- [TASK INPUT]:
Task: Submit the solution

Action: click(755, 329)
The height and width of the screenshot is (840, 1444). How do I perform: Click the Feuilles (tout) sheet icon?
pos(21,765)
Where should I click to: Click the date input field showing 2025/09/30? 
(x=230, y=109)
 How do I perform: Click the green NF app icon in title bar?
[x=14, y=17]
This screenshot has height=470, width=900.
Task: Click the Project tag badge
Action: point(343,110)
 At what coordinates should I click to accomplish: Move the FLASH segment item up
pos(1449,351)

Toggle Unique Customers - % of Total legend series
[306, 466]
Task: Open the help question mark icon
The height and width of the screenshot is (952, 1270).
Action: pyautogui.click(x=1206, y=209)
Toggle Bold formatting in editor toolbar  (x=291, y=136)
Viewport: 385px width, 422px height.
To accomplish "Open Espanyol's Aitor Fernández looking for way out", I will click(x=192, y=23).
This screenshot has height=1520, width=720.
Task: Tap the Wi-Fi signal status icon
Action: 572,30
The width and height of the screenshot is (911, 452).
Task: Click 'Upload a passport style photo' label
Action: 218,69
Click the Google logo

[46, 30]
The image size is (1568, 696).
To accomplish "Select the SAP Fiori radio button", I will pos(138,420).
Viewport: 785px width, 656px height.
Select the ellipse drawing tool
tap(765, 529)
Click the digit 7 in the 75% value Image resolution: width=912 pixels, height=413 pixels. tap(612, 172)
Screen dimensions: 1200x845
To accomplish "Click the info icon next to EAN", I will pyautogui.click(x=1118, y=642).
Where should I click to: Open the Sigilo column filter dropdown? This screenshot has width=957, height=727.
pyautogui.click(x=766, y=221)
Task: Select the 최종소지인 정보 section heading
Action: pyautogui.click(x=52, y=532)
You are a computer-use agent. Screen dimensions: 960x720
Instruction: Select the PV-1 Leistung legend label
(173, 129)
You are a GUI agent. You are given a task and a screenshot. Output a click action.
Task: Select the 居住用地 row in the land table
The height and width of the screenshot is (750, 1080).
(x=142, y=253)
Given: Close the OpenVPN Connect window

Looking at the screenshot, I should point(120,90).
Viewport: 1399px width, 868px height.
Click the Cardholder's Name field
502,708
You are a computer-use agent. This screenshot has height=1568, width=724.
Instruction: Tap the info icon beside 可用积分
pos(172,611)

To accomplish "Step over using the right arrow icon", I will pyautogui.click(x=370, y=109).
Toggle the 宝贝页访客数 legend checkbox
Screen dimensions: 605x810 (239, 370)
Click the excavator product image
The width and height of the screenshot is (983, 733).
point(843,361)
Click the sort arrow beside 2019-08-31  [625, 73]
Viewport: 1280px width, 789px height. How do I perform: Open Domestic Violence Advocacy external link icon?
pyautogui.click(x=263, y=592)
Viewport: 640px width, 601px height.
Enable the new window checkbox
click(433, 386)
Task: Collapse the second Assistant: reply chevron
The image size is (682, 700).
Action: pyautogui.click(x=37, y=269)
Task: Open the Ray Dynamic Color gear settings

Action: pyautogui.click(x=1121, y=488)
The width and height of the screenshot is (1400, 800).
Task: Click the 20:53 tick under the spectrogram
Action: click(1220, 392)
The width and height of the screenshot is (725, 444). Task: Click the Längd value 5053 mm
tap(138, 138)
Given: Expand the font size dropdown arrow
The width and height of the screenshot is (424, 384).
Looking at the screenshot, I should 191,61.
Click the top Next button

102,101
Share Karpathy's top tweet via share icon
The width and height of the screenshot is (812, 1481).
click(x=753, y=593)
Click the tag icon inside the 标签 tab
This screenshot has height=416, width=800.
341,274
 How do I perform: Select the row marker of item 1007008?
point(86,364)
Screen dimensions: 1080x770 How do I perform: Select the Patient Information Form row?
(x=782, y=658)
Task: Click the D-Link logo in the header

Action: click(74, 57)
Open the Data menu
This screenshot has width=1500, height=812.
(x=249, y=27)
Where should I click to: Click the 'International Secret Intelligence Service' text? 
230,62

- [ASSIGNMENT]: The answer must be every line of the data that contains the word "agent".

- [ANSWER SPACE]:
You are a computer-use agent. Screen dimensions: 960x720
You are a GUI agent. You are given a task and a screenshot. Output a click action.
You are a computer-use agent. This screenshot has height=1568, width=724.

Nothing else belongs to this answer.